■ **PROBLEM REQUIREMENTS**: Which lines below contain the word "computer"? Copy each one.

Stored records
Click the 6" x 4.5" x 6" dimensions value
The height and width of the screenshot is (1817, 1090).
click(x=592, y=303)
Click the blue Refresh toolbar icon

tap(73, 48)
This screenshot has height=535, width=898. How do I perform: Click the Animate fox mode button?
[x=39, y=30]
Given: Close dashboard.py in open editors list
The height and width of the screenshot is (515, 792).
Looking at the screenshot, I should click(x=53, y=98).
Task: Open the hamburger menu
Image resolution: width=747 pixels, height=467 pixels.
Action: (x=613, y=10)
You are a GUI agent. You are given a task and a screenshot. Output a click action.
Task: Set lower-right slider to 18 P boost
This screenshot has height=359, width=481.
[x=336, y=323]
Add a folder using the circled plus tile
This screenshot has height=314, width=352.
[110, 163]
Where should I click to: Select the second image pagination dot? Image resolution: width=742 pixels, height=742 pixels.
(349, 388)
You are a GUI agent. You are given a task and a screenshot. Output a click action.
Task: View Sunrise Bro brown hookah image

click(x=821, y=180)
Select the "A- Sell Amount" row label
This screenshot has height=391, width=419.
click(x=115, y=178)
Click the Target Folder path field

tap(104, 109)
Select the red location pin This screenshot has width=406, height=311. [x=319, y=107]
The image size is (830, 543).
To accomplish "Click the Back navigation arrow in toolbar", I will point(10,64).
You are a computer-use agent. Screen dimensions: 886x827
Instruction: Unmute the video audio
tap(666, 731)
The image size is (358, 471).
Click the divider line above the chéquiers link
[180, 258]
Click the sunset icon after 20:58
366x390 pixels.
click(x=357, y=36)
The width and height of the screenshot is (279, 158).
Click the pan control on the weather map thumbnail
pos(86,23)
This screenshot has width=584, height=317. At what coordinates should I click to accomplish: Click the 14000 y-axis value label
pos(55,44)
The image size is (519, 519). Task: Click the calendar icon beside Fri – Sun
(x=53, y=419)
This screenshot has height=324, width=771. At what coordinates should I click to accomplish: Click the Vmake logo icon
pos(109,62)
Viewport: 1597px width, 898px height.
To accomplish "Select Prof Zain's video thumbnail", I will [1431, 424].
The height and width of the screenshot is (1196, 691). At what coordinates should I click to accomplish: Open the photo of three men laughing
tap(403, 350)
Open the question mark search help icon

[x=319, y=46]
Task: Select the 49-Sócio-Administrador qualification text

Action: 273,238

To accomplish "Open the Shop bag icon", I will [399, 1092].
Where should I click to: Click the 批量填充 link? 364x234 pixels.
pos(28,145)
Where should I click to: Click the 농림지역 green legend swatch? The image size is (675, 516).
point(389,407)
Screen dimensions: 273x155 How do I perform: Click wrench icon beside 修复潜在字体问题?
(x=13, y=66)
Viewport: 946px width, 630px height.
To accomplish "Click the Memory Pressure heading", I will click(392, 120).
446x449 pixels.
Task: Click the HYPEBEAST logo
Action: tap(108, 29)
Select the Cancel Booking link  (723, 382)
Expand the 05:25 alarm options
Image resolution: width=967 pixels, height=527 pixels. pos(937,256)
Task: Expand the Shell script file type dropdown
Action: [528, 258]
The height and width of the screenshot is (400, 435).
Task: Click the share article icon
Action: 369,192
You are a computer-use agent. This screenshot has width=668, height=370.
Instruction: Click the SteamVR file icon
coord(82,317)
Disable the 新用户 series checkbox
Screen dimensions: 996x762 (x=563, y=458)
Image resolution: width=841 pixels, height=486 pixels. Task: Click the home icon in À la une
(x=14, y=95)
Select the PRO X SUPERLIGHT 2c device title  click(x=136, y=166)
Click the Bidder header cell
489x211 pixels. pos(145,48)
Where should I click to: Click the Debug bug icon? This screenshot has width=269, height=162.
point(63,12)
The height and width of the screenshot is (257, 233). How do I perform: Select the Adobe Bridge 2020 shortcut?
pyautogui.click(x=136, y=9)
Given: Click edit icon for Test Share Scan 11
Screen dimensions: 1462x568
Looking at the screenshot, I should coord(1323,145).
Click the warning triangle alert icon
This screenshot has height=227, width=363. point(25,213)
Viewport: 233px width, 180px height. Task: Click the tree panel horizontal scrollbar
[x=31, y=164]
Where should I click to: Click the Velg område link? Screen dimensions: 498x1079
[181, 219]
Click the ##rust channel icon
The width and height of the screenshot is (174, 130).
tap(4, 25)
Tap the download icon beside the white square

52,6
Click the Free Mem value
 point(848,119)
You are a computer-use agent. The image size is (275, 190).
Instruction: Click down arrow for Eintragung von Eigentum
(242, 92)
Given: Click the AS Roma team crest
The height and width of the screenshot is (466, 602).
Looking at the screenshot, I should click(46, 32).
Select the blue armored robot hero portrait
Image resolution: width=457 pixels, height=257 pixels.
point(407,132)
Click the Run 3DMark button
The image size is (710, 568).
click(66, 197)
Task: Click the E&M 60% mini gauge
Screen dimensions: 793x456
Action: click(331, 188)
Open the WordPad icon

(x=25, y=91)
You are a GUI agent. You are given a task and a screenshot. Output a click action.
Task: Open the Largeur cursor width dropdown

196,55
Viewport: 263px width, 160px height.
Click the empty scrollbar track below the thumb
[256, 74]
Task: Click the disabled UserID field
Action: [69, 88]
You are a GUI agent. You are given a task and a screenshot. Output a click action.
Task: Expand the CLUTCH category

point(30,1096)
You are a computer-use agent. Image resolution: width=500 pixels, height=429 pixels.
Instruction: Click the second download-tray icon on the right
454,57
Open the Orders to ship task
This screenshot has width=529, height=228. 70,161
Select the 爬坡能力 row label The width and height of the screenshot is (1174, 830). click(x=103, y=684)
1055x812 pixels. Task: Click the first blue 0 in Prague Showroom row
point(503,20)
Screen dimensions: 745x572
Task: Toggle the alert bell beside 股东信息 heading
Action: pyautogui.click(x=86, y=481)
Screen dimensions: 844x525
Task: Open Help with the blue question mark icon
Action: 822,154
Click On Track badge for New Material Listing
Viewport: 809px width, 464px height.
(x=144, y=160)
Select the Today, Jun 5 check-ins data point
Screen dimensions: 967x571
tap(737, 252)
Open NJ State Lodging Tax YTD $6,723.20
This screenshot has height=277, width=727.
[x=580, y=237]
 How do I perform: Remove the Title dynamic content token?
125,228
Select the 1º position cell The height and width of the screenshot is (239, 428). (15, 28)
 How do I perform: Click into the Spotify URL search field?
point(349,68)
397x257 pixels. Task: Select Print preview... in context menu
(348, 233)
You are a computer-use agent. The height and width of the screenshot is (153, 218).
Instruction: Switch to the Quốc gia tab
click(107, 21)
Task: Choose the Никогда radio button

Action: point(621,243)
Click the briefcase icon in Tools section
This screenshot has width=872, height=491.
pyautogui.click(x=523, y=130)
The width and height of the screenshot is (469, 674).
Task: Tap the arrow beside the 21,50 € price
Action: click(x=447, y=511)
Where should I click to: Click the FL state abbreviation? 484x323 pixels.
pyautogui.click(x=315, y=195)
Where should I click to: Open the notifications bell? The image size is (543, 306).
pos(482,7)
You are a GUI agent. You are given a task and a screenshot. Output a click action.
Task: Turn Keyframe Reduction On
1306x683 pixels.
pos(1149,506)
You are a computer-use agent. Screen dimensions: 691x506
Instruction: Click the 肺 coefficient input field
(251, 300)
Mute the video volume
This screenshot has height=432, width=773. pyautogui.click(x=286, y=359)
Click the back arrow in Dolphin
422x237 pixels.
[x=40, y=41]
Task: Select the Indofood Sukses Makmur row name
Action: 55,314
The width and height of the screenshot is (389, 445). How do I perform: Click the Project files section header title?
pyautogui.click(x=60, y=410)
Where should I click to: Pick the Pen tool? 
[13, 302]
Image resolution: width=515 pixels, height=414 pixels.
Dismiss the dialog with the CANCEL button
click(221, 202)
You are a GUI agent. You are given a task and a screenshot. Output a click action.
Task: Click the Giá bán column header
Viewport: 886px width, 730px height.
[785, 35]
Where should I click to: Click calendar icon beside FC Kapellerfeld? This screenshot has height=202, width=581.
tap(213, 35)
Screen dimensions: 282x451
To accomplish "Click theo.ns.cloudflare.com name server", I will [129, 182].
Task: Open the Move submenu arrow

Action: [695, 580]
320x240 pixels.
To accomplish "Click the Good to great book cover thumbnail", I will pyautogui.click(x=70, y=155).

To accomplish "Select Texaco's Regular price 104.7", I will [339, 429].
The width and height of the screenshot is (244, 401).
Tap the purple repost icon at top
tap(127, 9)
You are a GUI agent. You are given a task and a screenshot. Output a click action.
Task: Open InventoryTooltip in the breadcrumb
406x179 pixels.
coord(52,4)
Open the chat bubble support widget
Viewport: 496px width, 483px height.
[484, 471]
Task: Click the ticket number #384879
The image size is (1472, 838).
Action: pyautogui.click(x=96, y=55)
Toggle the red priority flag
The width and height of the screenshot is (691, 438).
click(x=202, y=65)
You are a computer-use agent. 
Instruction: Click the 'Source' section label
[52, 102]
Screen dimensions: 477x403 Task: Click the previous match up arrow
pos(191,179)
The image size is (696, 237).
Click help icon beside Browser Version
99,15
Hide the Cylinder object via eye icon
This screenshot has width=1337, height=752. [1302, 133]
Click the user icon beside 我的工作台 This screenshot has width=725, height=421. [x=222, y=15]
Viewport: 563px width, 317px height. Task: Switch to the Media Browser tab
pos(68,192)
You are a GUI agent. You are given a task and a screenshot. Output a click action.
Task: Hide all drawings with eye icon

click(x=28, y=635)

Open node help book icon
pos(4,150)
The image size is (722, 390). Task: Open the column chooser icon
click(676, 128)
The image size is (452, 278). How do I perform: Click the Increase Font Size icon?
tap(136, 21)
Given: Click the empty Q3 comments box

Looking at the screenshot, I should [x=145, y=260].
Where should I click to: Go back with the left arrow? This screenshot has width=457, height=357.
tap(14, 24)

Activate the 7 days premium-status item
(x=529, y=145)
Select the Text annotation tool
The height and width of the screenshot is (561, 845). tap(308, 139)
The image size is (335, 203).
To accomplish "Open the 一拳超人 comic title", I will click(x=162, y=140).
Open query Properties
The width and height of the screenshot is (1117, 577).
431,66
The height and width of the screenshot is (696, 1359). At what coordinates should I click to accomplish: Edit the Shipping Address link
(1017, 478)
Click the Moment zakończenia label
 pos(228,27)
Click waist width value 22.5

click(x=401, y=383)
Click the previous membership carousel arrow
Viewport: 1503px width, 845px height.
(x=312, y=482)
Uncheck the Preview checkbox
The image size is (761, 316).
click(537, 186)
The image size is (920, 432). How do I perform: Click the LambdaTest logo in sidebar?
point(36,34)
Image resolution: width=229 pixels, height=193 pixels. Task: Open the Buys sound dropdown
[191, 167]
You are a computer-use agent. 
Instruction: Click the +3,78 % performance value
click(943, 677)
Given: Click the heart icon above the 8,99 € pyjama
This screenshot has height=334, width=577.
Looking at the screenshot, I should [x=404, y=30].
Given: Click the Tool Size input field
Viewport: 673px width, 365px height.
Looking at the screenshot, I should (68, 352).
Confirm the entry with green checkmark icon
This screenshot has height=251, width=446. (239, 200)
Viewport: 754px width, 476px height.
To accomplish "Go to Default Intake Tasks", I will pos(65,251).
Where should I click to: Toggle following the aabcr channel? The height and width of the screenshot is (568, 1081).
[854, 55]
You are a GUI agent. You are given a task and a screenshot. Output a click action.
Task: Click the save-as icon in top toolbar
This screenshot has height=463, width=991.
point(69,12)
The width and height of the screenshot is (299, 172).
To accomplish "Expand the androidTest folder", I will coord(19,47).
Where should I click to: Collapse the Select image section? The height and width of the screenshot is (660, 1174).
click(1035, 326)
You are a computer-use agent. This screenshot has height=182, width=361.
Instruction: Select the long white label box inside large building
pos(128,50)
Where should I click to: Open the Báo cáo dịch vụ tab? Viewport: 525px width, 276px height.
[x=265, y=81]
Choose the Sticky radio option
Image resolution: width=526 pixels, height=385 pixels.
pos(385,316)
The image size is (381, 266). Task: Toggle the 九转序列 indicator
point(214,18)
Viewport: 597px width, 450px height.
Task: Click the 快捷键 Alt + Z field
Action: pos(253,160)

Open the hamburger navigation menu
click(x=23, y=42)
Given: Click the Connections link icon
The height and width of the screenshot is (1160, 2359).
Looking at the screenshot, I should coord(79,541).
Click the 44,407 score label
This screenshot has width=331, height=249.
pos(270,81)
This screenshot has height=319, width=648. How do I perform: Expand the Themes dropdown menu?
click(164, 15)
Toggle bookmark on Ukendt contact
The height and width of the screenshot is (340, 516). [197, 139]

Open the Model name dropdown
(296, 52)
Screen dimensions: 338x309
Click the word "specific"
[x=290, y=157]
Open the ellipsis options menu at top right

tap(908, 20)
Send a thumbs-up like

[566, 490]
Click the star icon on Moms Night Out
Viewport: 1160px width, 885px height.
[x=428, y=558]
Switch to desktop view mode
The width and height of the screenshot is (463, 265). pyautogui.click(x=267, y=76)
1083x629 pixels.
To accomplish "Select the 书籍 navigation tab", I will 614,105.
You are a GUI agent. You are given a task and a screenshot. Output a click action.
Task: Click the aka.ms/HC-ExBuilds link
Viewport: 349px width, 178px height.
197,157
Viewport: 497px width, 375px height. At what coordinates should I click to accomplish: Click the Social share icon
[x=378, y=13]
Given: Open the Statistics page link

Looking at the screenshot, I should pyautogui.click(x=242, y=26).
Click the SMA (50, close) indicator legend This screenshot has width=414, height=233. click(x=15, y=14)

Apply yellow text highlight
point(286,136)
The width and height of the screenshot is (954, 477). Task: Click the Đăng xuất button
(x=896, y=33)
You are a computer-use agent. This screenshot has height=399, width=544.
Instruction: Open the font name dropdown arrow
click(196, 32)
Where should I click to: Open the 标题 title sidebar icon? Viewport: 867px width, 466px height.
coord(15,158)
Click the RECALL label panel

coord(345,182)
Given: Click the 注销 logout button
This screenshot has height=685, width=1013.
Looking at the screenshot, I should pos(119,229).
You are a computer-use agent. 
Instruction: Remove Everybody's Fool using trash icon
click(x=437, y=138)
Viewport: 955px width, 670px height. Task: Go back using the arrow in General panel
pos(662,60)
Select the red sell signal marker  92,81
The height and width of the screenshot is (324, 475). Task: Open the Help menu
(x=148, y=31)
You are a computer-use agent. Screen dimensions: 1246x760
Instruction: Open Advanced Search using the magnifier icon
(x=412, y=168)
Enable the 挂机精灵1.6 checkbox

■ **ANSWER AREA**:
You are a computer-use agent. Screen dimensions: 886x827
You are a computer-use agent. This screenshot has width=668, height=370.
You are a computer-use agent. The image size is (275, 190).
You are a computer-use agent. Image resolution: width=500 pixels, height=429 pixels.
You are a computer-use agent. The height and width of the screenshot is (153, 218).
You are a computer-use agent. Screen dimensions: 691x506
You are a computer-use agent. 
You are a computer-use agent. 
You are a computer-use agent. This screenshot has height=182, width=361.
You are a computer-use agent. This screenshot has height=399, width=544.
You are a computer-use agent. 
You are a computer-use agent. Screen dimensions: 1246x760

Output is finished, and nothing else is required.